I think Doug Gwyn pushed for decoupling type "char" from the
fundamental addressing unit while the original ANSI C standard was
being developed; the rest of the committee didn't go for it.
The ANSI Forth standard introduced the "addressing unit" besides
char. Interestingly there is no standard way to address (fetch something
from) an addressing unit, only to fetch from characters (and the natural
machine width, say int). It would be interesting to have a standard
where this is properly addressed.
In practice a lot of programs assume that a char is an addressing unit,
and is equal to a byte, and that pointers converted to integers
differ by one in consequitive bytes. At least in Forth your program
is "conforming" to the standard if you "declare" an environmental
dependancy to this effect.

I guess in C such a program is just non-standard, and the best you
can do is warn users that it only runs under such and so conditions,
and prevent the programs from actually running by using
asserts.

And yes, it's far too late to do any of this, at least for any
language named "C" (and there are already too many languages named
"D").
C is not alone ...
--
Keith Thompson (The_Other_Keith) ks***@mib.org <http://www.ghoti.net/~kst>


Groetjes Albert

--
Albert van der Horst,Oranjestr 8,3511 RA UTRECHT,THE NETHERLANDS
One man-hour to invent,
One man-week to implement,
One lawyer-year to patent.
Nov 14 '05 #86
Albert van der Horst <al****@spenarnc.xs4all.nl> writes:
[...]
In practice a lot of programs assume that a char is an addressing unit,
and is equal to a byte, and that pointers converted to integers
differ by one in consequitive bytes. At least in Forth your program
is "conforming" to the standard if you "declare" an environmental
dependancy to this effect.

I guess in C such a program is just non-standard, and the best you
can do is warn users that it only runs under such and so conditions,
and prevent the programs from actually running by using
asserts.


In C, a char is equal to a byte; that's the definition of "byte".
If the following:
assert(sizeof(char) == 1);
fails, it's the implementation that's broken.

On the other hand, converting a pointer to an integer yields an
implementation-defined (or is it unspecified?) result, depending on
how the underlying system represents addresses (and, in some cases, on
what extra magic the compiler performs to fit the C model).

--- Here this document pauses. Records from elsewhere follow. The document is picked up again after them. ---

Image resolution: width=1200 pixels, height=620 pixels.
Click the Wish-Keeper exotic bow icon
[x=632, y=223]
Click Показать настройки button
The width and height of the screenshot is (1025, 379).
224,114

Pointers
converted to integers to differ by one in consecutive bytes on moor
systems, but there's rarely any good reason for a program to make that
assumption. If you want to do arithmetic on pointers, just do pointer
arithmetic.

(Testing pointer alignment is one case where this kind of thing can be
useful, but there's no portable way to do it.)

--
Keith Thompson (The_Other_Keith) ks***@mib.org <http://www.ghoti.net/~kst>
San Diego Supercomputer Center <*> <http://users.sdsc.edu/~kst>
We must do something. This is something. Therefore, we must do this.